• Excerpt
──────────

Elections are held in Syracuse, New York to election the city's mayor. Currently, these elections are regularly scheduled to be held once every four years, with the elections taking place in the off-year immediately after United States presidential election years.

Elections before 2009

2009 

The 2009 Syracuse mayoral election was held on November 3, 2009. The incumbent mayor, Democrat Matt Driscoll, was term limited. Democrat Stephanie Miner defeated Republican Steve Kimatian, 50%-39%, and Conservative Party of New York candidate Otis Jennings finished a distant 3rd, with 10% of the vote. Miner became the city's first female leader.

Democratic primary

Candidates 
Alfonso Davis – Democratic political consultant
Carmen Harlow – former Syracuse Department of Public Works deputy commissioner
Stephanie Miner, Syracuse Common Councilor-at-Large
Joe Nicoletti – business development consultant, former New York State Assemblyman and Syracuse Common Councilor

Withdrew 
Bethaida González, Syracuse Common Council President. Dropped out of race prior to primary.

Results

Republican primary

Candidates 
Otis Jennings
Steve Kimatian, former general counsel to Newport Television, former regional vice-president of Clear Channel Television, former television personality with Syracuse ABC-affiliate WSYR-TV

Results 
Steve Kiatian defeated Otis Jennings. Jennings had carried the endorsement of the local Republican Party organization.

──────────

• Extracted entries
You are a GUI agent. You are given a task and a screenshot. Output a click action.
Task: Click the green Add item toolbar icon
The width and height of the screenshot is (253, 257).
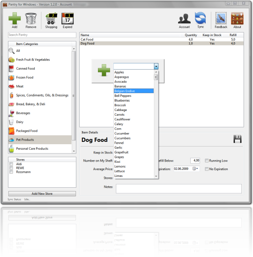point(15,18)
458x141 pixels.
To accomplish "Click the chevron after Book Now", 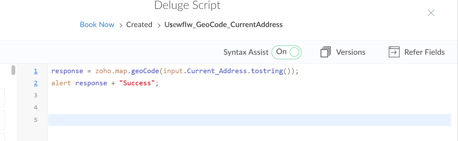I will pos(121,25).
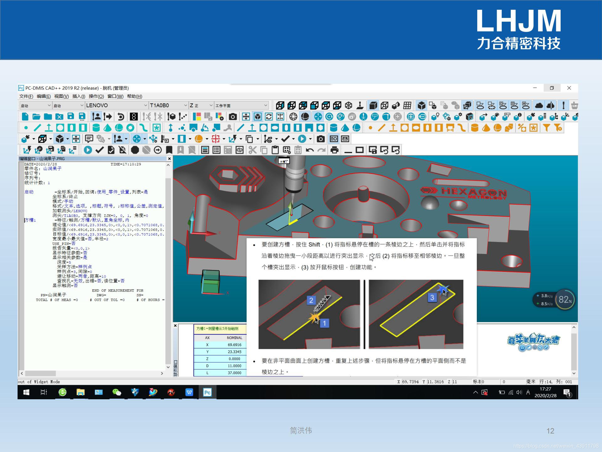The image size is (602, 452).
Task: Toggle solid shaded view cube button
Action: coord(373,105)
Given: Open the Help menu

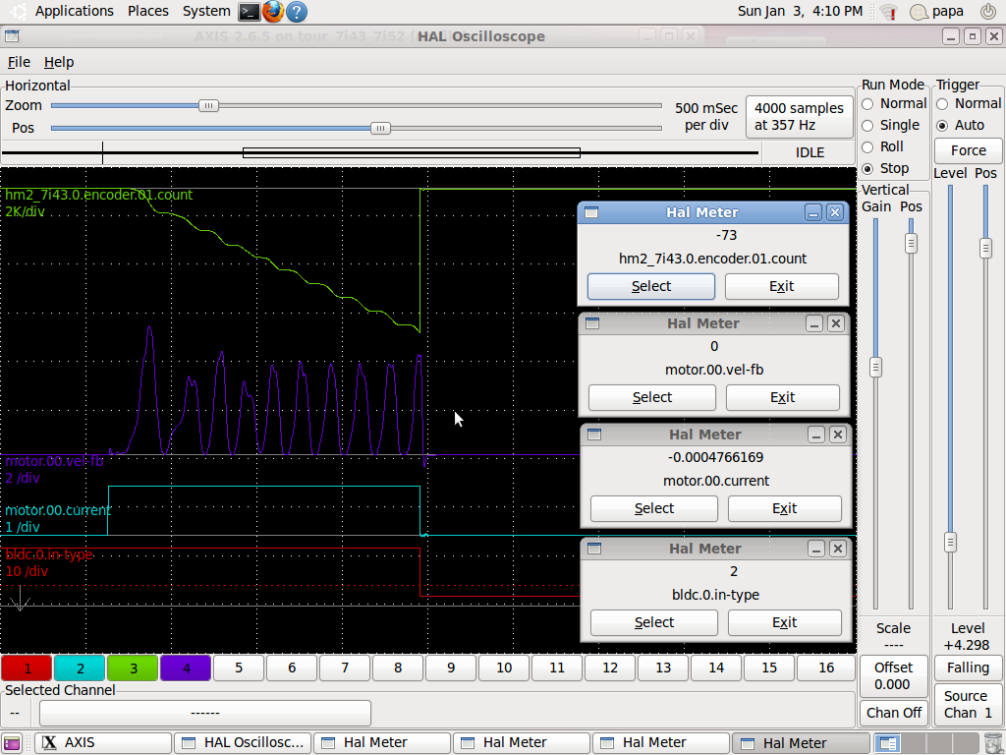Looking at the screenshot, I should 59,62.
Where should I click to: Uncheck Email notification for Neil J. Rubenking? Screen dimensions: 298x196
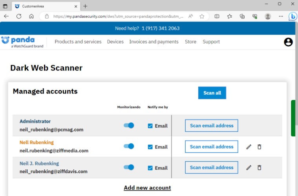150,168
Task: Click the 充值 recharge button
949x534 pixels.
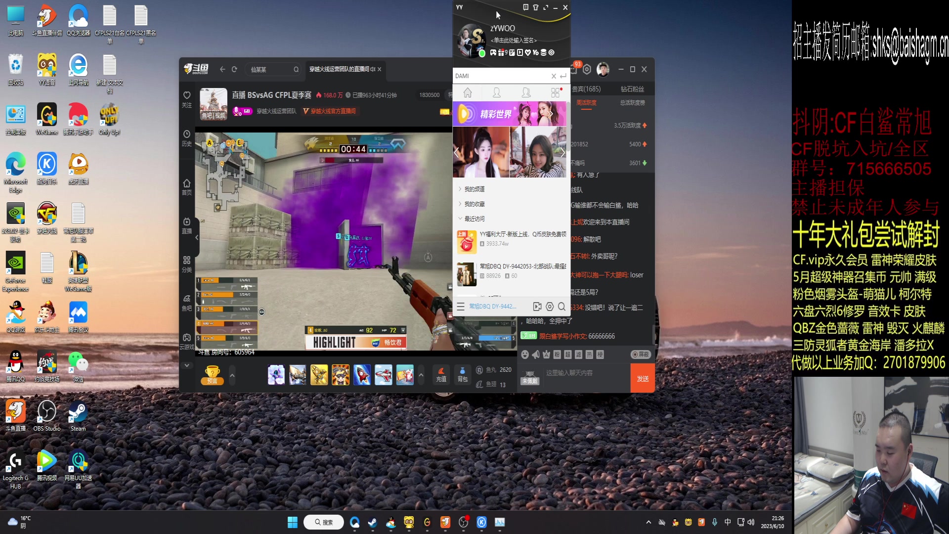Action: [441, 375]
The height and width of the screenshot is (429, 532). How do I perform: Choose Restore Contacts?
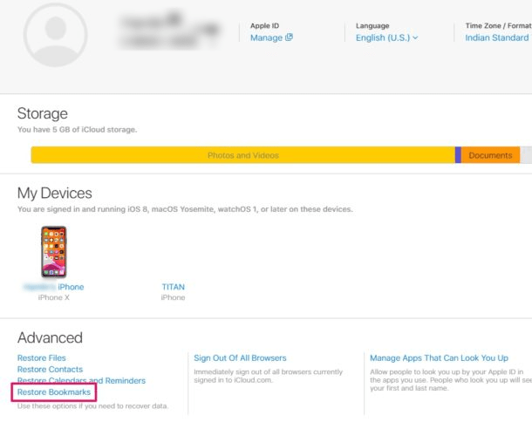point(50,370)
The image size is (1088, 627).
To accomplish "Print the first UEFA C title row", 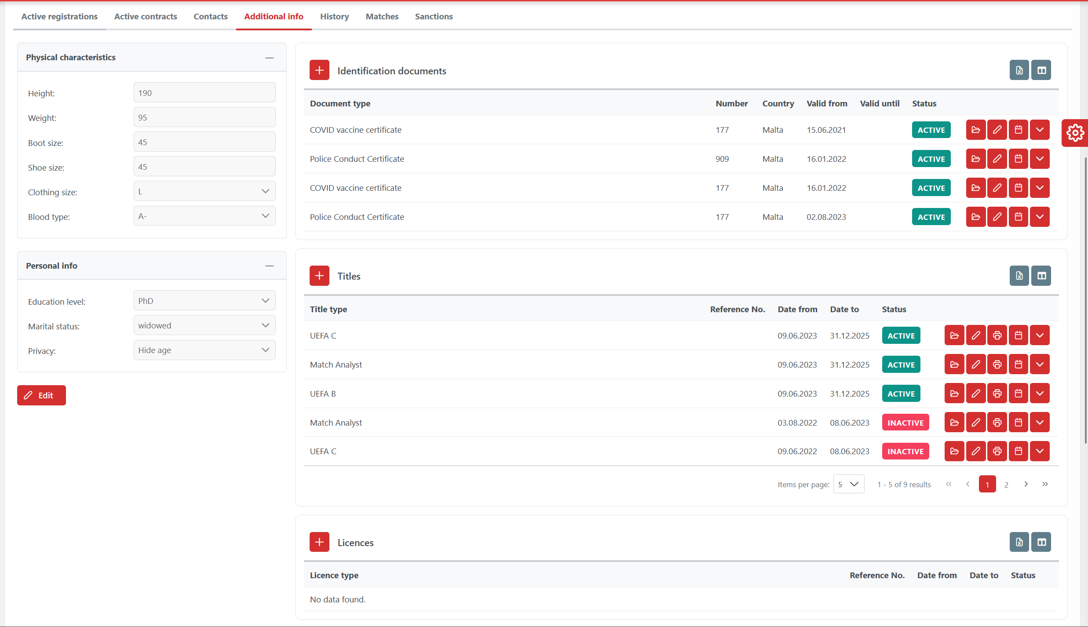I will tap(997, 335).
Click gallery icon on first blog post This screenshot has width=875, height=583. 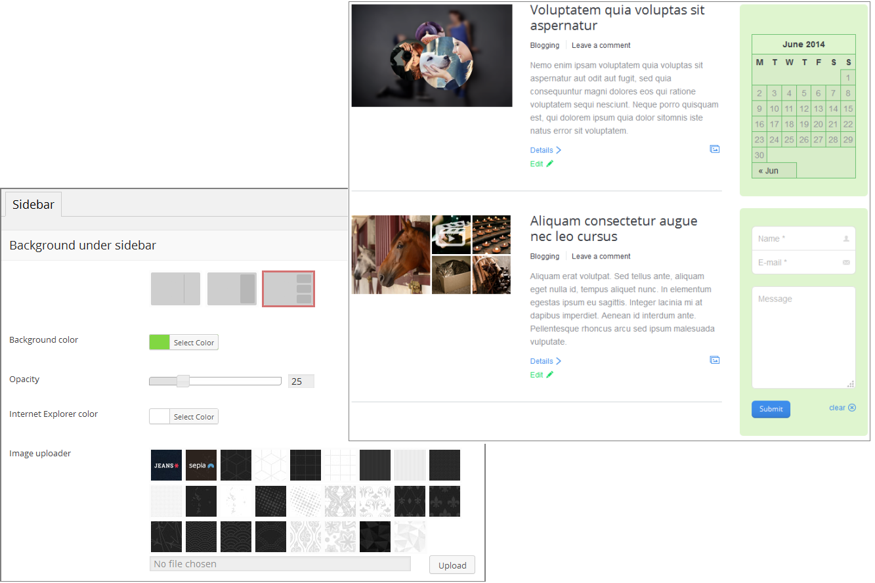(714, 149)
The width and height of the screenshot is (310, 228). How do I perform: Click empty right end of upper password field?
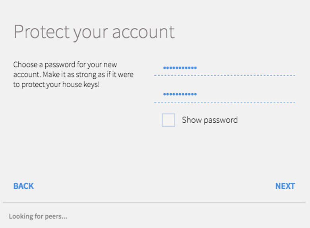[x=278, y=68]
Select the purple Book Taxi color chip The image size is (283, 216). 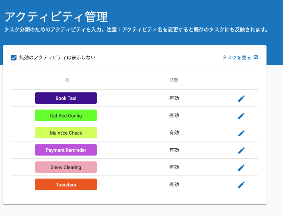[66, 98]
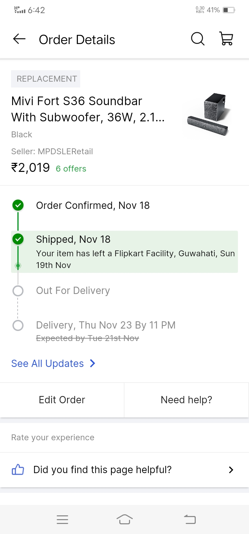This screenshot has width=249, height=534.
Task: Open the shopping cart icon
Action: coord(227,39)
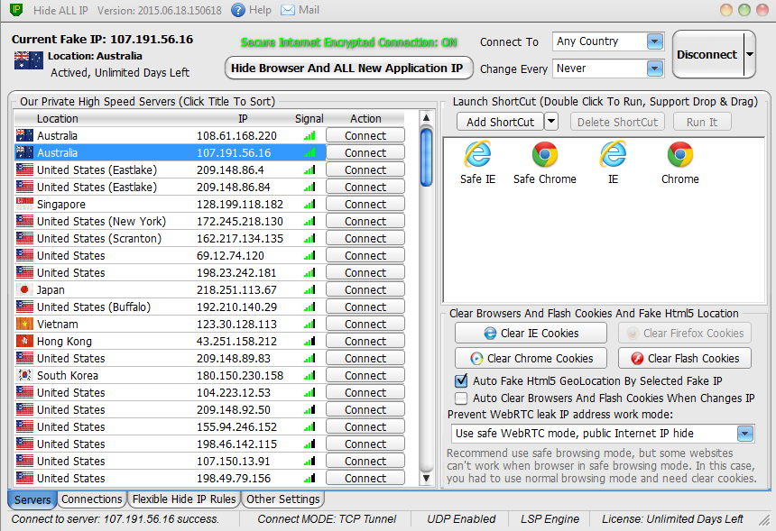Click Clear Chrome Cookies button
Image resolution: width=776 pixels, height=531 pixels.
point(530,358)
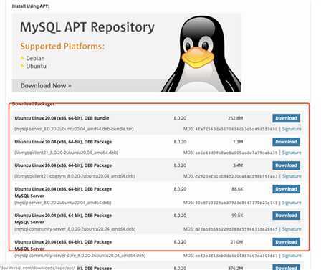This screenshot has width=321, height=270.
Task: Open Signature link for DEB Bundle
Action: (x=292, y=129)
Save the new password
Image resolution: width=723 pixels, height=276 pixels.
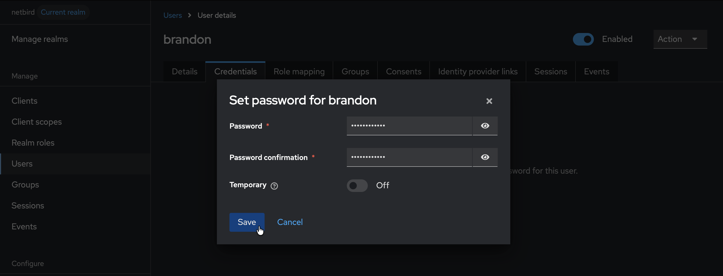coord(246,222)
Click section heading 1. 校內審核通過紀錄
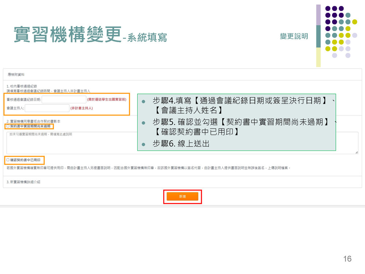 (22, 86)
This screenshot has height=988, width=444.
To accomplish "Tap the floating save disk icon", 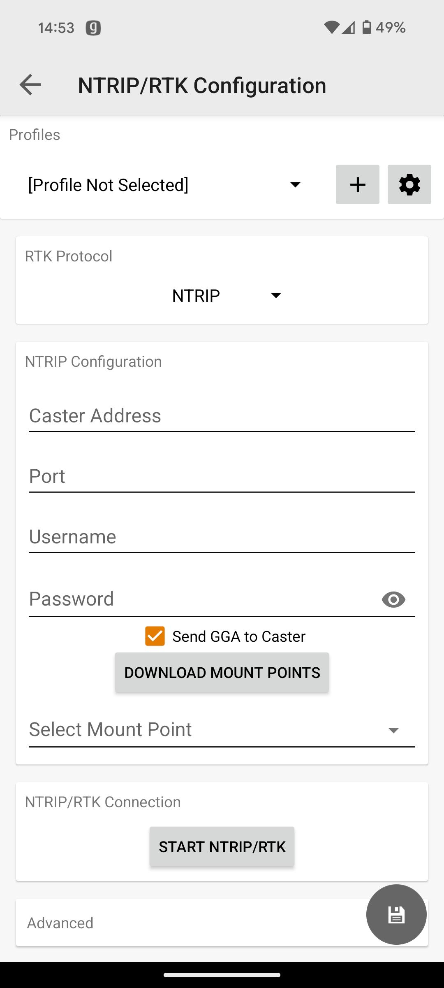I will pyautogui.click(x=396, y=914).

──────────

• Short problem 1
According to the passage on Syracuse mayoral elections, what share of the vote did Otis Jennings receive in the 2009 general election?
• Short problem 2
Carry on the passage on Syracuse mayoral elections from its final sentence.
The entries have no connection to the passage on Syracuse mayoral elections.

• Output 1
Otis Jennings received 10% of the vote.

• Output 2
Conservative nomination 
Otis Jennings, after receiving an overwhelming endorsement from the Syracuse Republican Party, Jennings lost in the September primary for the Republican nomination. Days after the primary, he decided to continue campaigning, and received the nomination from the Conservative Party of New York.

General election 
The general election took place on November 3, 2009.

2013 

The 2013 Syracuse mayoral election was held on November 5, 2013, in Syracuse, New York. The incumbent mayor, Democrat Stephanie Miner, ran for re-election. She defeated Conservative candidate Ian Hunter and Green Party candidate Kevin Bott, winning 68% of the vote. The Republican Party did not field a candidate in this election, the first time in over a century that a Syracuse mayor ran unopposed by a major party candidate.

Democratic primary

Candidates 
Stephanie Miner – incumbent mayor
Alfonso Davis – political consultant and candidate in the 2009 mayoral election
Patrick Hogan – member of the Common Council

Results

Other nominations

Conservative 
Ian Hunter – project manager

Hunter collected signatures to run on the Republican line but was kept off of the ballot by the efforts of the Onondaga Republican Party chairman.

Green 
Kevin Bott – non-profit director

General election results 
The general election took place on November 5, 2013.

2017 

The 2017 mayoral election in Syracuse, New York was held on November 7, 2017, and resulted in the election of Ben Walsh, an independent, to his first term as mayor.

Background 
Incumbent mayor Stephanie Miner, a member of the Democratic Party, was first elected in 2009 and was re-elected in 2013, but was term limited in 2017. Syracuse last elected a Republican Party mayor in 1997, and in the 2013 election Republicans did not field a candidate.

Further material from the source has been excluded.